Шрифт:
Я спустился вниз и вышел на улицу. В тот день я долго гулял по аллеям площади-парка. Я забыл, что в ста метрах находится тир. Я думал только о том, что рядом живет знаменитый человек. Его имя напечатано на пластинках, а все так спокойно гуляют, сидят на скамейках, бегут с авоськами, куда-то едут в трамваях!
Однажды, когда я свесившись, смотрел на улицу, Лариса сказала:
– Из филармонии возвращается Сабадаш.
Я пристально всмотрелся. Ничего необычного... В руке черный портфель. Идет, как все люди, обычным шагом. О нет! Прическа у Сабадаша была как у Гоголя или Белинского. Это было видно издалека!

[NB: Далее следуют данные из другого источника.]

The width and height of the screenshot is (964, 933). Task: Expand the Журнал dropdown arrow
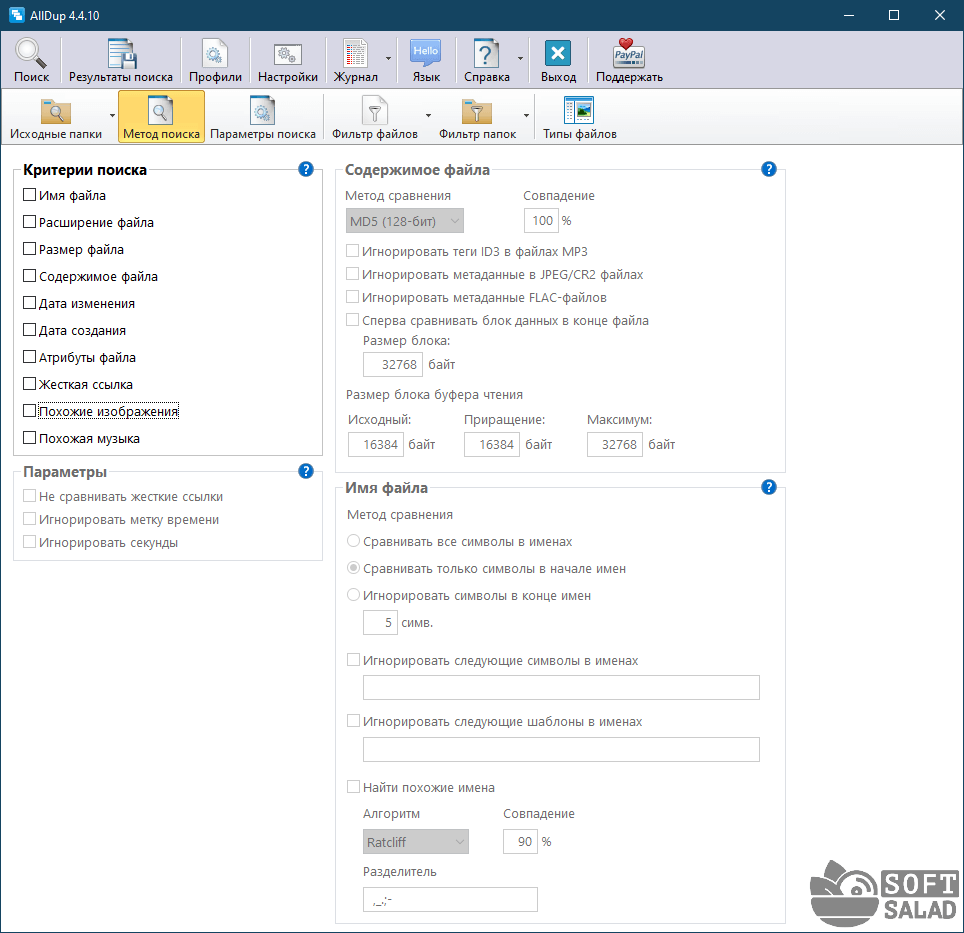[x=388, y=59]
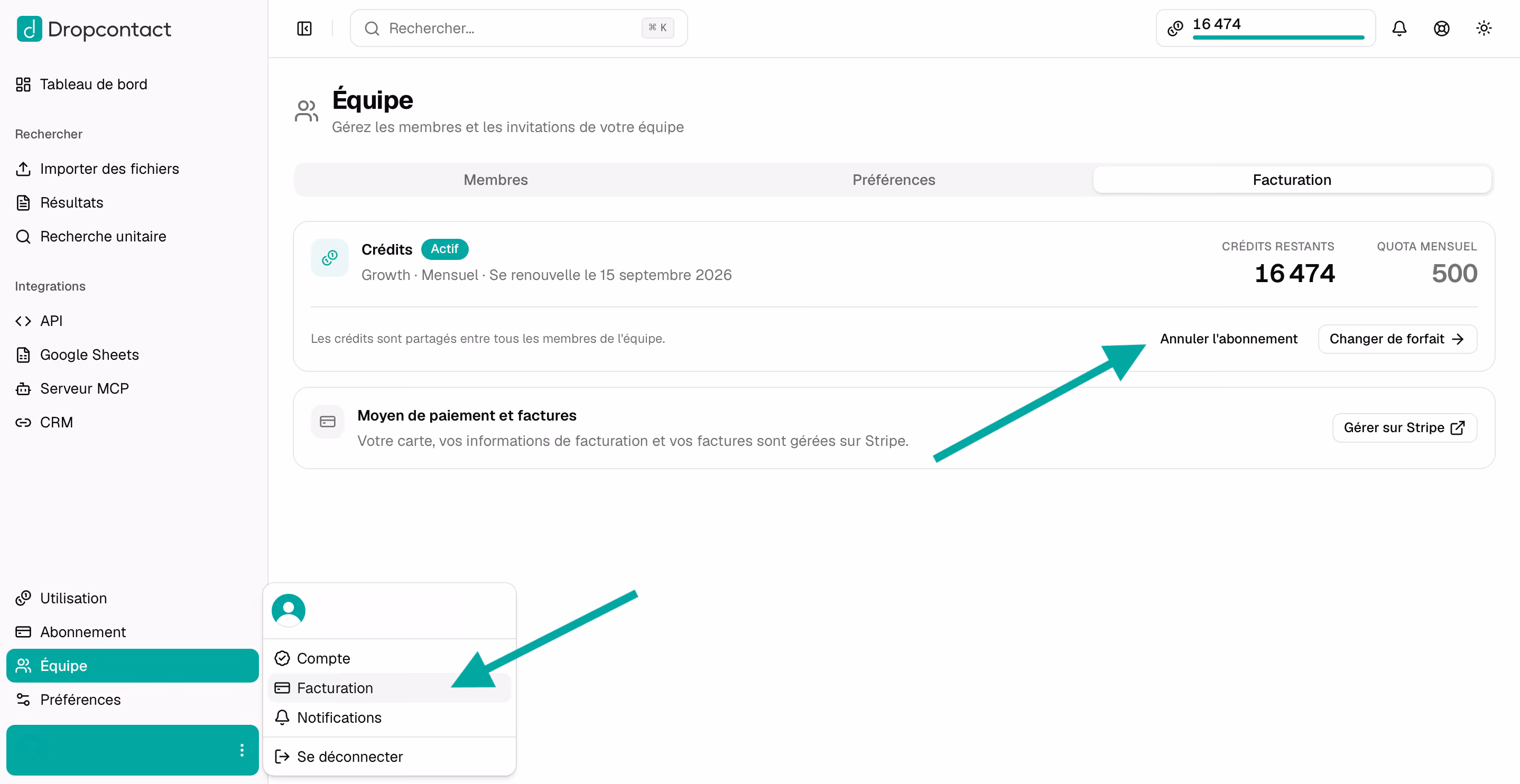The image size is (1520, 784).
Task: Open the three-dot user menu
Action: click(242, 750)
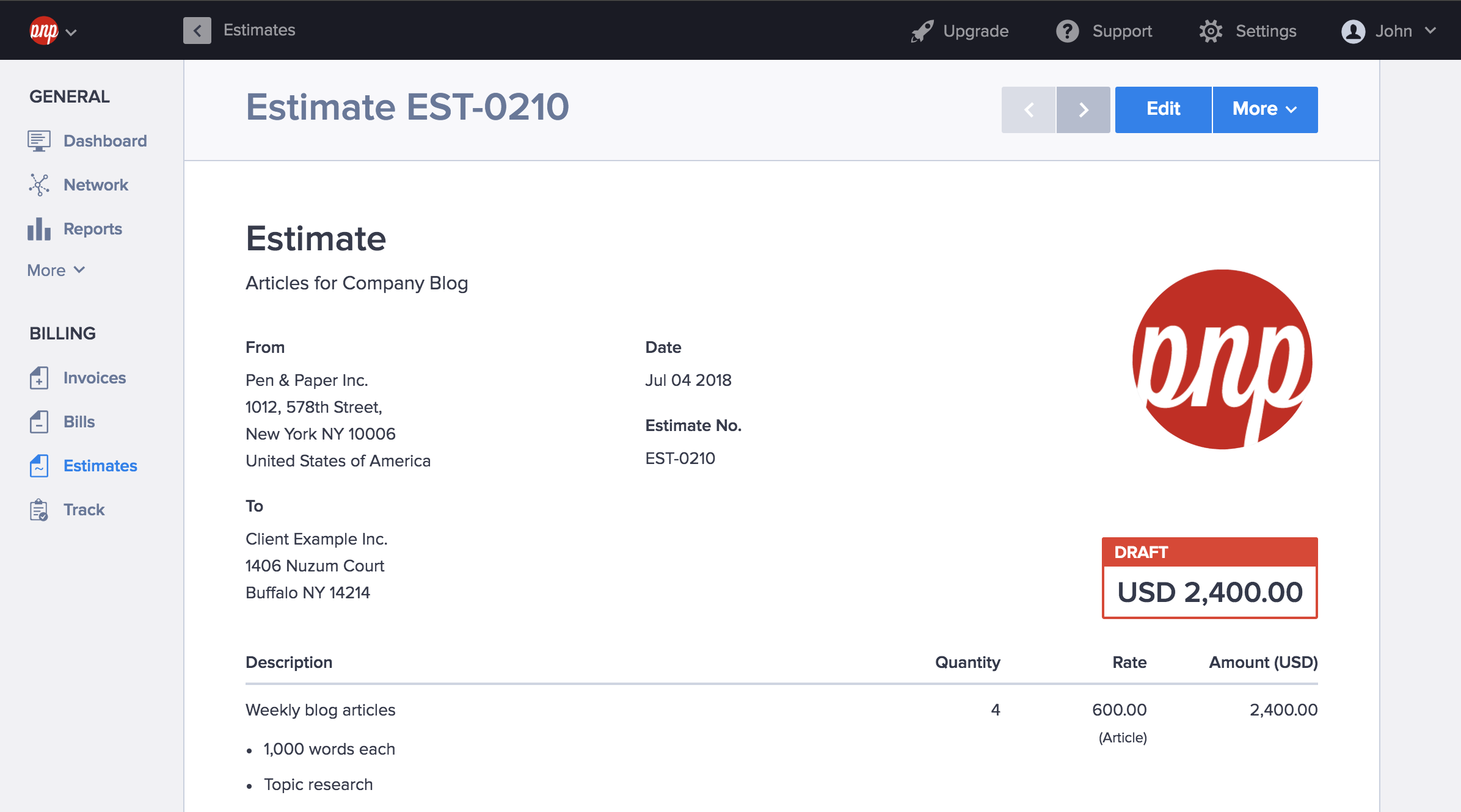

Последующие дни я проводил в основном на улице, но композитора не встретил ни разу. Однажды я вышел раньше, часов около девяти. Когда я спускался на первый этаж, сердце мое екнуло, потом забилось чаще. На лестничной площадке стоял Сабадаш и, не торопясь, закрывал замок входной двери своей квартиры.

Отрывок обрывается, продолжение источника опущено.